* [The request]:
Continue the forum post on fast 3D interpolation of atmospheric data in Numpy/Scipy, starting right after its last line.

* [Document]:
---
Fast 3D interpolation of atmospheric data in Numpy / Scipy
I am trying to interpolate 3D atmospheric data from one vertical coordinate to another using Numpy / Scipy. For example, I have temperature and relative humidity cubes, both of which are on constant, constant pressure surfaces. I want to interpolate relative humidity to constant temperature surface (s).
The exact problem I am trying to solve was asked earlier here , however the solution is very slow there. In my case, I have roughly 3M points in my cube (30x321x321) and this method takes about 4 minutes to work with one dataset.
This post is almost 5 years old. Newer versions of Numpy / Scipy perhaps have methods that handle this faster? Perhaps new perspectives on the problem are better suited? I am open to suggestions.
EDIT:
Slow = 4 minutes for one set of data cubes. I'm not sure how else I can quantify it.
Code used ...
def interpLevel(grid,value,data,interp='linear'):
"""
Interpolate 3d data to a common z coordinate.
Can be used to calculate the wind/pv/whatsoever values for a common
potential temperature / pressure level.
grid : numpy.ndarray
The grid. For example the potential temperature values for the whole 3d
grid.
---
* [Collected material]:
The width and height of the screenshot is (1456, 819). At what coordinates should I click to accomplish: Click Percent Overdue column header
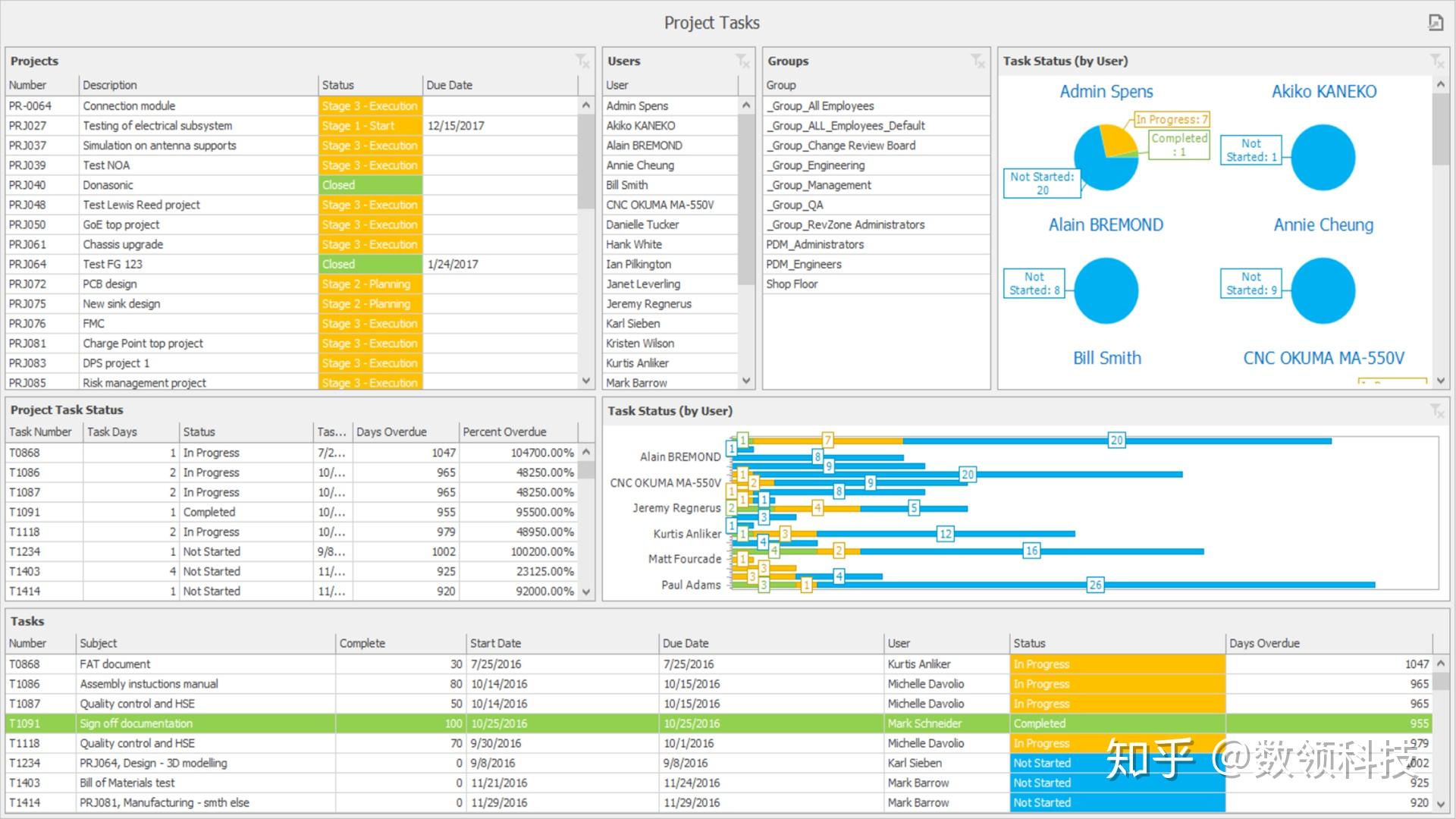504,431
---
* [Exercise answer]:
value : float
The common value in the grid, to which the data shall be interpolated.
For example, 350.0
data : numpy.ndarray
The data which shall be interpolated. For example, the PV values for
the whole 3d grid.
kind : str
This indicates which kind of interpolation will be done. It is directly
passed on to scipy.interpolate.interp1d().
returns : numpy.ndarray
A 2d array containing the *data* values at *value*.
"""
ret = np.zeros_like(data[0,:,:])
for yIdx in xrange(grid.shape[1]):
for xIdx in xrange(grid.shape[2]):
# check if we need to flip the column
if grid[0,yIdx,xIdx] > grid[-1,yIdx,xIdx]:
ind = -1
else:
ind = 1
f = interpolate.interp1d(grid[::ind,yIdx,xIdx], \
data[::ind,yIdx,xIdx], \
kind=interp)
ret[yIdx,xIdx] = f(value)
return ret
EDIT 2: I could share npy sampled data dumps if anyone was interested enough to see what I am working with.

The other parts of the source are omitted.